PROBLEM TO WORK ON: Write out the entries below exactly, but only from the line containing "Click the 2024年 全年 heading text" through the line containing "Image resolution: width=792", and without the pictures.

SUPPLIED DATA:
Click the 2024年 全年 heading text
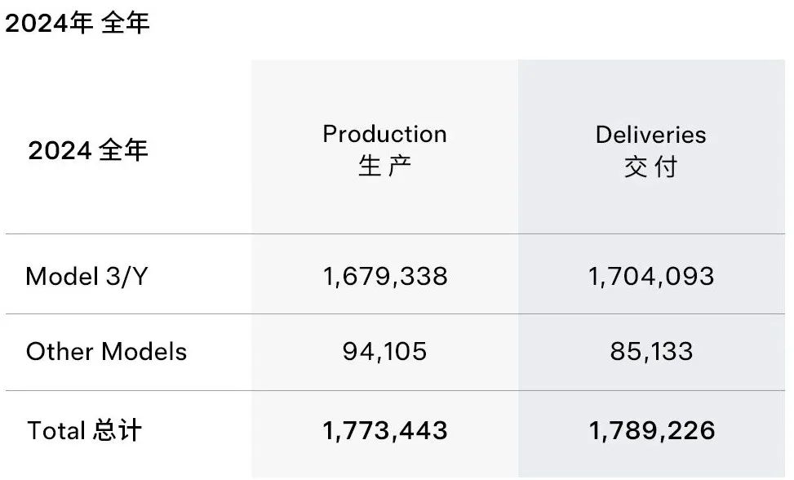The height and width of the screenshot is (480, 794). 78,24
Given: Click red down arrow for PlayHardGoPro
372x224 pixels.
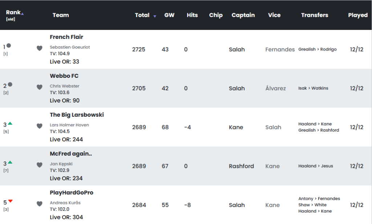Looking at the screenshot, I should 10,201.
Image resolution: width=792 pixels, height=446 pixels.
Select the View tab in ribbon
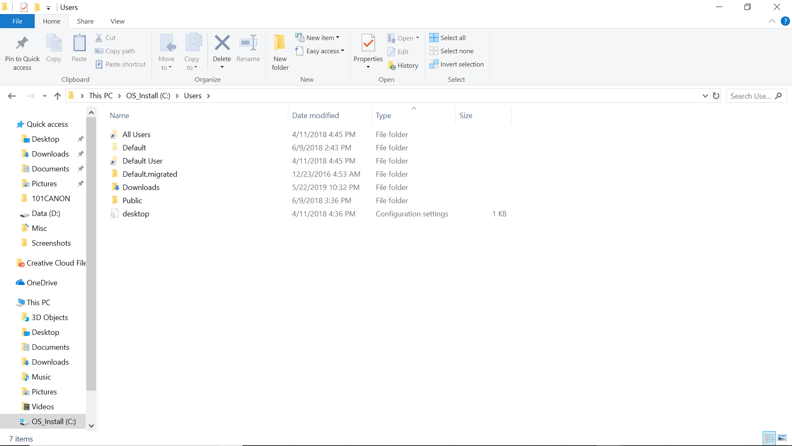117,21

--

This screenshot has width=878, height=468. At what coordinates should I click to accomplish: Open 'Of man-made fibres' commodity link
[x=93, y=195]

RESULT OF THIS EXERCISE:
Click the 2024年 全年 heading text
The height and width of the screenshot is (480, 794). 78,24
Given: Click red down arrow for PlayHardGoPro
372x224 pixels.
Looking at the screenshot, I should 10,201.
Image resolution: width=792 pixels, height=446 pixels.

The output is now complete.